(Saved data entries)
========

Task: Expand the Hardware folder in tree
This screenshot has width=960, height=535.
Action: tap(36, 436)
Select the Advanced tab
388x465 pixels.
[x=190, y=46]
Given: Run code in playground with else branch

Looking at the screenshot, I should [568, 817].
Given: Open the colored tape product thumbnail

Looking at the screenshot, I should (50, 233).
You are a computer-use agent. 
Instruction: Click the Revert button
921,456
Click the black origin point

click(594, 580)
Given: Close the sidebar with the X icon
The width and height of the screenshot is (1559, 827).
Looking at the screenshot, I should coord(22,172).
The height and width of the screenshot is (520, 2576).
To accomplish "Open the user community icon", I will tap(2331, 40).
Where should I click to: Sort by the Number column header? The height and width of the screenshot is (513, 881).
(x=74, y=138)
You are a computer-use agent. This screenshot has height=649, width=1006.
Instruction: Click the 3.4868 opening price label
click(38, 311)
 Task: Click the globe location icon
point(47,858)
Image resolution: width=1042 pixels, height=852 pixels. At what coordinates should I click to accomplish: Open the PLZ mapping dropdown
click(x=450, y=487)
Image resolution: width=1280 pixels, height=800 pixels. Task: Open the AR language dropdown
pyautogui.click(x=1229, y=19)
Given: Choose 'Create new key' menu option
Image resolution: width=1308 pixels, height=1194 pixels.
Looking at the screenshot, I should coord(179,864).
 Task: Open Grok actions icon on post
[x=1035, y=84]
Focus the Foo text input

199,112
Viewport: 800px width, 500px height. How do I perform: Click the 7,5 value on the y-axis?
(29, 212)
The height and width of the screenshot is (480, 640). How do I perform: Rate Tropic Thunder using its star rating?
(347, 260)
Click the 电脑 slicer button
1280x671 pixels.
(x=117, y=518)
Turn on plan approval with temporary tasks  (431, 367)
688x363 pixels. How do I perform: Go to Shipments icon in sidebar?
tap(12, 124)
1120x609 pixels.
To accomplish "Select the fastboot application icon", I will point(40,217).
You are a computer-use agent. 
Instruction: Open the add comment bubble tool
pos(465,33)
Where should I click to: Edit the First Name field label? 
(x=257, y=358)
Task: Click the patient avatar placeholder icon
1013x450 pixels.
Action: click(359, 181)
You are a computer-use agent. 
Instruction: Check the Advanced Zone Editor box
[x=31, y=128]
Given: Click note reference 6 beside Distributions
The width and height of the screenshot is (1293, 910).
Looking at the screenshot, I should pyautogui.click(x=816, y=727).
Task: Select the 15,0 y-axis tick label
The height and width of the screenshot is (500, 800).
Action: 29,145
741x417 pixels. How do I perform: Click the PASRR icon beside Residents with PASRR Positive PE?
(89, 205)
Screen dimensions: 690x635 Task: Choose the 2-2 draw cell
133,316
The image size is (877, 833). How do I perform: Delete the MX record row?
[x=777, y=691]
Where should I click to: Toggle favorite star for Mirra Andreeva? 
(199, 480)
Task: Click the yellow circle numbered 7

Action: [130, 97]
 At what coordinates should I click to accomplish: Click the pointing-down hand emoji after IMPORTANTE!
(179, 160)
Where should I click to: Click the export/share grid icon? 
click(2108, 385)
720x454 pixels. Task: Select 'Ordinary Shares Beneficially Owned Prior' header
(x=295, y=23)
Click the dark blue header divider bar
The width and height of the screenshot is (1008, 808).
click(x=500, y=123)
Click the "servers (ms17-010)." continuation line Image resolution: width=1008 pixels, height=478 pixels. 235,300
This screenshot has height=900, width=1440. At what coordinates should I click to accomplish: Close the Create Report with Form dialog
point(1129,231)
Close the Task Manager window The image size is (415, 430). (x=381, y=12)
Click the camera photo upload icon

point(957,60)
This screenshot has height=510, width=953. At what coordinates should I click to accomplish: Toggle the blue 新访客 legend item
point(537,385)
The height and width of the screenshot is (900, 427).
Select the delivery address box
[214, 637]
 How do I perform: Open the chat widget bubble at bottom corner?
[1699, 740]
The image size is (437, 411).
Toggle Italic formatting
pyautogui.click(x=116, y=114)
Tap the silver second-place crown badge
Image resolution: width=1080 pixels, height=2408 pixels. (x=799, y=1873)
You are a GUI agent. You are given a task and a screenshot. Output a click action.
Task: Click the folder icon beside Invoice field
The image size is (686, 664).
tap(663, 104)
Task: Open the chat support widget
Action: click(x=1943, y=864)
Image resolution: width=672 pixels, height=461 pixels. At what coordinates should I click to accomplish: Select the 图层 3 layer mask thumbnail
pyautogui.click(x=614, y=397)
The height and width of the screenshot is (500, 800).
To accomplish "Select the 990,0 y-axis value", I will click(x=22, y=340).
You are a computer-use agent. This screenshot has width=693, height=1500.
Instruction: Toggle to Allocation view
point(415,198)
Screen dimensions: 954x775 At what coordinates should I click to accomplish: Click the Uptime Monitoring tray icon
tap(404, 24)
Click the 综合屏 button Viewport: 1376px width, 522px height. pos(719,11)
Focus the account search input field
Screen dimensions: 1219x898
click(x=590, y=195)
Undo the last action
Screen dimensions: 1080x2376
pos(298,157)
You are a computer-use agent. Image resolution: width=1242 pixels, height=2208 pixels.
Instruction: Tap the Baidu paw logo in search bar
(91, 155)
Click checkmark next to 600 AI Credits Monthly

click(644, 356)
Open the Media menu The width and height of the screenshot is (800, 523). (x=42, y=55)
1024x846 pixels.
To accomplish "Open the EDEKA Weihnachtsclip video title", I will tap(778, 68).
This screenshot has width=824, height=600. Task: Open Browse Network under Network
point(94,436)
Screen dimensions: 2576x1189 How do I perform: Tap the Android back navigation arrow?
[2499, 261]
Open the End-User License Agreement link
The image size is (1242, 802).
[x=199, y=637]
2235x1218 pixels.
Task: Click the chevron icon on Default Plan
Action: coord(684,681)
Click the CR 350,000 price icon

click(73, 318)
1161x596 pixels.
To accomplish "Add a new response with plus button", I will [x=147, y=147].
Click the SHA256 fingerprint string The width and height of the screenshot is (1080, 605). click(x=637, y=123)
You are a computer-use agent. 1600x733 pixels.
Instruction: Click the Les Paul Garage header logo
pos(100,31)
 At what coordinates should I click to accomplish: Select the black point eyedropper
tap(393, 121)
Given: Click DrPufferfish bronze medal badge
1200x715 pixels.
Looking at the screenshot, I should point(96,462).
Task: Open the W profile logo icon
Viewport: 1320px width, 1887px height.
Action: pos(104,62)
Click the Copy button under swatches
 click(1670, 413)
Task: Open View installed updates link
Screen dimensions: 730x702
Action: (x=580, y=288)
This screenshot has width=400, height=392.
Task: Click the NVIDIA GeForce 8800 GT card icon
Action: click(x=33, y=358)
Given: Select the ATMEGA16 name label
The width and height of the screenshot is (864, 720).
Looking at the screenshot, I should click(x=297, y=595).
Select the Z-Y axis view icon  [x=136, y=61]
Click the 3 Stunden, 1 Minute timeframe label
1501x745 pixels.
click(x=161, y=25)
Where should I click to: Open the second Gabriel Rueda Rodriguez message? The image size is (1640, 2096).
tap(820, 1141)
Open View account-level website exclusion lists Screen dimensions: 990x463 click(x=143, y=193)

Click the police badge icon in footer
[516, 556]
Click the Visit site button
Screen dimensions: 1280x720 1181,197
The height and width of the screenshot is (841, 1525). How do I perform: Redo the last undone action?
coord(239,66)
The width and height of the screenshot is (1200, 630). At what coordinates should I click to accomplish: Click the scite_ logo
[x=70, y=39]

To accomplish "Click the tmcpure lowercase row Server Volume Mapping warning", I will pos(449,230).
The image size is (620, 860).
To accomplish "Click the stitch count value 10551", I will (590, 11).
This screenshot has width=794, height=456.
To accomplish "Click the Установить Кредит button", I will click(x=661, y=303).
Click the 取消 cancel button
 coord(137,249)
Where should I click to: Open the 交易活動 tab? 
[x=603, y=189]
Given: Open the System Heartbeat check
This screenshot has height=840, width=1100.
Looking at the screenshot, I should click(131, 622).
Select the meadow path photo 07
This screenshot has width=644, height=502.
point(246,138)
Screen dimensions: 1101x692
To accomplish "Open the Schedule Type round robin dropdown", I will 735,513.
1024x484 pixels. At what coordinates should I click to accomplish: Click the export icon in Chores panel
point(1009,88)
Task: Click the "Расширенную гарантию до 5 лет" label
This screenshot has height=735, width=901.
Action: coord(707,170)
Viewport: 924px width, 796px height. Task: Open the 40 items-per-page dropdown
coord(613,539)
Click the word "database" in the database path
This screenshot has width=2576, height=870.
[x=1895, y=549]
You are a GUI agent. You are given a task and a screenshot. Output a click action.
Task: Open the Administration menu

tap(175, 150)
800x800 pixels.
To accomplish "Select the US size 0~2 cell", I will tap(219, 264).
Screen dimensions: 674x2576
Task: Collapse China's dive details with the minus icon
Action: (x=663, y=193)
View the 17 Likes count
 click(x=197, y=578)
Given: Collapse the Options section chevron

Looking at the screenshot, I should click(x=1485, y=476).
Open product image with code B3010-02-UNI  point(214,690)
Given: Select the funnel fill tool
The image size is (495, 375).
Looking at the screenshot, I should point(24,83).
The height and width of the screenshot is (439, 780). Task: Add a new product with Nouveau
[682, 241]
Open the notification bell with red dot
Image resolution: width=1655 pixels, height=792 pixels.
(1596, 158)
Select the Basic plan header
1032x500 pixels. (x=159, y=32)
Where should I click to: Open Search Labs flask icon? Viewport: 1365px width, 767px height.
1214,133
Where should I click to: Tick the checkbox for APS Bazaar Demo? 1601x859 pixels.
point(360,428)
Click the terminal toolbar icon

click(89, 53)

========

WORK REQUIRED:
Every line above from the line with "Task: Click the patient" to the line with "Given: Click note" is wanted, ends included; write them out exactly and add no other line.

SOLUTION FOR THIS TASK:
Task: Click the patient avatar placeholder icon
1013x450 pixels.
Action: click(359, 181)
You are a computer-use agent. 
Instruction: Check the Advanced Zone Editor box
[x=31, y=128]
Given: Click note reference 6 beside Distributions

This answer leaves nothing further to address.